§ SELECTION:
## Begin

Also, for debugging network issues with OpenSim, WinGridProxy (included
in libomv) is much more appropriate than WireShark. You can see the
content of all messages.
On 11/14/2014 8:05 AM, Diva Canto wrote:
On 11/14/2014 6:23 AM, Michael Heilmann wrote:
Thanks for the responses. I'll go into a little more detail:
We have been running several profilers against OpenSimulator on the
MOSES grid, and on my development machine. The tests were to examine
the loading on the server under several different loads, specifically
mesh and physics loads. What we found appears to be that no matter
what kind of load we placed on the region, even to the point of
becoming unresponsive due to physics and mesh, that scripting and
physics load were nowhere near the amount of time spent in
OpenSim.Region.ClientStack.LindenUDP once we had more than one or two
avatars logged in. We know from previous investigations at our
firewall that network traffic for OpenSim is not that heavy,
especially with low numbers of users.

## End

§ EXTRACTED RECORDS:

## Begin

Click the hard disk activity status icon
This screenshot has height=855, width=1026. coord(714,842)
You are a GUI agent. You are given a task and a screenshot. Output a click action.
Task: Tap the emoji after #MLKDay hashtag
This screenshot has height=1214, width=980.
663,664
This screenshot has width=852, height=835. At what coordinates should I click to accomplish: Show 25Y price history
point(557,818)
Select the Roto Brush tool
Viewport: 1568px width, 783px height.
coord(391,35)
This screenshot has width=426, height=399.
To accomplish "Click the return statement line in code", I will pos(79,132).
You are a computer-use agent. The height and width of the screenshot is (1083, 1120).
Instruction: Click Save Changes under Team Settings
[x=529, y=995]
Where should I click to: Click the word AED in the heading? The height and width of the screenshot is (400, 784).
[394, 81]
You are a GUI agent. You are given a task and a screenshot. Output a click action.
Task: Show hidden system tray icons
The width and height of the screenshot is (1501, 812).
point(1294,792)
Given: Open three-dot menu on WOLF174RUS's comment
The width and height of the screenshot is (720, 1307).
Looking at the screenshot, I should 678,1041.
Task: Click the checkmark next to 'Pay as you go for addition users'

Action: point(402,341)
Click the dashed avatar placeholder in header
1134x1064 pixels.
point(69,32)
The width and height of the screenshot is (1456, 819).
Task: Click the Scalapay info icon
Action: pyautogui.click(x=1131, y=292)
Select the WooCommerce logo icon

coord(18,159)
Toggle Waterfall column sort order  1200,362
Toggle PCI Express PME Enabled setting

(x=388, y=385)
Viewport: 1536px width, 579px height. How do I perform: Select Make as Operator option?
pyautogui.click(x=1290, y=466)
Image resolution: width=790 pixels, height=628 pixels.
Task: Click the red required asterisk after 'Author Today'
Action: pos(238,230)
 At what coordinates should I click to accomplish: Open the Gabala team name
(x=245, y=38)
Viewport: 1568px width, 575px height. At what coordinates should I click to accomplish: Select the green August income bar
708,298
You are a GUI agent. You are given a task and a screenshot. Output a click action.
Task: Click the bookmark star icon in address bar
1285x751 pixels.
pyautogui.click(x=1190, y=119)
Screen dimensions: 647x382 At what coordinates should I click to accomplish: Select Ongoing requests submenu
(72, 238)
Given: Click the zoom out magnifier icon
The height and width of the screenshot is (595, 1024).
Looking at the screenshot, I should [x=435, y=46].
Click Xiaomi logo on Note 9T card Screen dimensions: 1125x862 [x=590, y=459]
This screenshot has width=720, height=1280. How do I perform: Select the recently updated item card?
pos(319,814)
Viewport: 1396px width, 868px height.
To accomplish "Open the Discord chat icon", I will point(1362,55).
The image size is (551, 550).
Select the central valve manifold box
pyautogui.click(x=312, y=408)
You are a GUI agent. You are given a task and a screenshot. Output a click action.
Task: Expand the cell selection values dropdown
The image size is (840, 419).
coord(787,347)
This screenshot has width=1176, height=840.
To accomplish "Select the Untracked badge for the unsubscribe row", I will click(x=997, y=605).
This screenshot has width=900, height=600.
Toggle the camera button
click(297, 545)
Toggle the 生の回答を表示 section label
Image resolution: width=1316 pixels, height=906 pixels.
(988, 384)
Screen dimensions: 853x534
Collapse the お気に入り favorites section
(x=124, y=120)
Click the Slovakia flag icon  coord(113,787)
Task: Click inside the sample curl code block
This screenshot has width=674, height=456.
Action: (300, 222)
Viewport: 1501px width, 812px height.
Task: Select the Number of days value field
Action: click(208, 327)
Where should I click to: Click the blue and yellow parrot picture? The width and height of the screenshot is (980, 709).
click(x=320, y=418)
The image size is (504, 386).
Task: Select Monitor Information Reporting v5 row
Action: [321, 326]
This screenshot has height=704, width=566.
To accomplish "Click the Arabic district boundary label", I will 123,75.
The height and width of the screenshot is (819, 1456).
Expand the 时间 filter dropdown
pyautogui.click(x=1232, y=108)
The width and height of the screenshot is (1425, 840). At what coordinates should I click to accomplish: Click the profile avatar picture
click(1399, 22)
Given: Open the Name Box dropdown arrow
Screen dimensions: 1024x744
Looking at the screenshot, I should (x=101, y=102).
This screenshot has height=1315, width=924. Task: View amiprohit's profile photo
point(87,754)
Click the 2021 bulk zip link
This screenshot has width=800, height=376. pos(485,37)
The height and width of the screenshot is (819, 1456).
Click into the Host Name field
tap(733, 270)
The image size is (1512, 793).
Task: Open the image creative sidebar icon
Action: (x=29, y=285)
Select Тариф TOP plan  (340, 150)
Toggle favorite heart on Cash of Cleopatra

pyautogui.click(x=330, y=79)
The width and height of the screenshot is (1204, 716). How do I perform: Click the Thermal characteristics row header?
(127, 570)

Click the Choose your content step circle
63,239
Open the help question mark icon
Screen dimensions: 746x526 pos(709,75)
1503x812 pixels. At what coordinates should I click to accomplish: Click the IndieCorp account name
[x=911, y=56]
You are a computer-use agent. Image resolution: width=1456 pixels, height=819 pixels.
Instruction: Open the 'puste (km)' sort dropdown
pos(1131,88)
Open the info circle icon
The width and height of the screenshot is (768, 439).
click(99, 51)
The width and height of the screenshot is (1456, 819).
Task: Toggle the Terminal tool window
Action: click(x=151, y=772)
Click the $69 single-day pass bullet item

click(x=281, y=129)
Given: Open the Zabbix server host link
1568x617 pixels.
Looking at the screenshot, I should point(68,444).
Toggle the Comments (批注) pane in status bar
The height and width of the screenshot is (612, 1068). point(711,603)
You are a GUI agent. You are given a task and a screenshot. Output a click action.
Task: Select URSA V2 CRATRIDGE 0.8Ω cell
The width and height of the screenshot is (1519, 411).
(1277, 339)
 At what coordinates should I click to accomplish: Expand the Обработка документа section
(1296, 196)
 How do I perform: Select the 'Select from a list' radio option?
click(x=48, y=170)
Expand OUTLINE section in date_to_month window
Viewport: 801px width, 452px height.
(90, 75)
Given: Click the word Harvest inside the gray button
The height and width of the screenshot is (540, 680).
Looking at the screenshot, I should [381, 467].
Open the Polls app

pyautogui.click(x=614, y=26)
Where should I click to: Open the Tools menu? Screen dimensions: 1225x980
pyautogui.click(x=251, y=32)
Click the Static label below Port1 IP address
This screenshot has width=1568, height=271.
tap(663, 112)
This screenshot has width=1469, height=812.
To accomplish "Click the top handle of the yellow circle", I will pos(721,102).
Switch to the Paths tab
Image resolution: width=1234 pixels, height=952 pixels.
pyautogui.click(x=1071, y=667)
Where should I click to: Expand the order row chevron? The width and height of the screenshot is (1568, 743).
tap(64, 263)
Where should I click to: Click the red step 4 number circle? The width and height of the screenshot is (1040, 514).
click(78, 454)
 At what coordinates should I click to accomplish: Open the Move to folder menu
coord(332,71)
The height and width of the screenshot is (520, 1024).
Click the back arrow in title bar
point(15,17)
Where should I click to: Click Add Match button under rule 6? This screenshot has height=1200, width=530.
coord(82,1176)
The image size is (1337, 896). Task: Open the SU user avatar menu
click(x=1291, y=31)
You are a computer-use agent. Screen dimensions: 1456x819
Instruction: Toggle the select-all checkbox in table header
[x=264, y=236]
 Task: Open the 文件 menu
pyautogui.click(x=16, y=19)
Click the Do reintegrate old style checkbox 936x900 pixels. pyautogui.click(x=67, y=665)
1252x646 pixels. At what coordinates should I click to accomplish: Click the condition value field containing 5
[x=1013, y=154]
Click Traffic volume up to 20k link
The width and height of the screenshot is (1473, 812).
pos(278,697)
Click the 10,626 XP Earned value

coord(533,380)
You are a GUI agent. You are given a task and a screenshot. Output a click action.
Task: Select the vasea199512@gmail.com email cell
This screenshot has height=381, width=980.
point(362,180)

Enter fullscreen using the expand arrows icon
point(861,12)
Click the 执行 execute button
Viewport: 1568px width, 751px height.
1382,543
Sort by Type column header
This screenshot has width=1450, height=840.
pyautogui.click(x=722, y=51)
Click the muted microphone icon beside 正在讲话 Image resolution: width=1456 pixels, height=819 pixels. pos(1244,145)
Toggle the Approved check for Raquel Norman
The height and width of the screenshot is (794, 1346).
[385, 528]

## End

§ WORK TO DO:
1. Render this sentence from the OpenSim thread in Spanish: "We know from previous investigations at our firewall that network traffic for OpenSim is not that heavy, especially with low numbers of users."
2. Carry the OpenSim thread forward with a few more sentences, beginning right after its last one.

§ EXPECTED ANSWERS:
1. Sabemos, por investigaciones anteriores en nuestro cortafuegos, que el tráfico de red de OpenSim no es tan intenso, sobre todo con un número bajo de usuarios.

2.
If this is a problem, and you are running a recent-ish version of core
OpenSim, it sounds like some misconfiguration somewhere. Back in the
summer of 2013 we had a problem with the server running OSCC'13; the
kernel was configured to run in some sort of special mode that was
making everything run badly and unpredictably. We fixed the kernel
configuration, and suddenly things started running much more
smoothly-- I don't remember the details, but Nebadon may clarify things.
OpenSim these days can handle 50 people on a single simulator without
much trouble. If you look at figure 7 of my paper
(http://www.ics.uci.edu/~lopes/documents/summersim14/gabrielova_lopes_preprint.pdf)
you will see the quantification of "without much trouble." I suggest
that you reproduce my experimental conditions with pCamBot and check
whether your numbers are very different from ours. If they are very
different, then there's definitely something odd in your setup, as we
were able to reproduce these numbers in several machines. Feel free to
contact me directly for details about pCamBot configuration.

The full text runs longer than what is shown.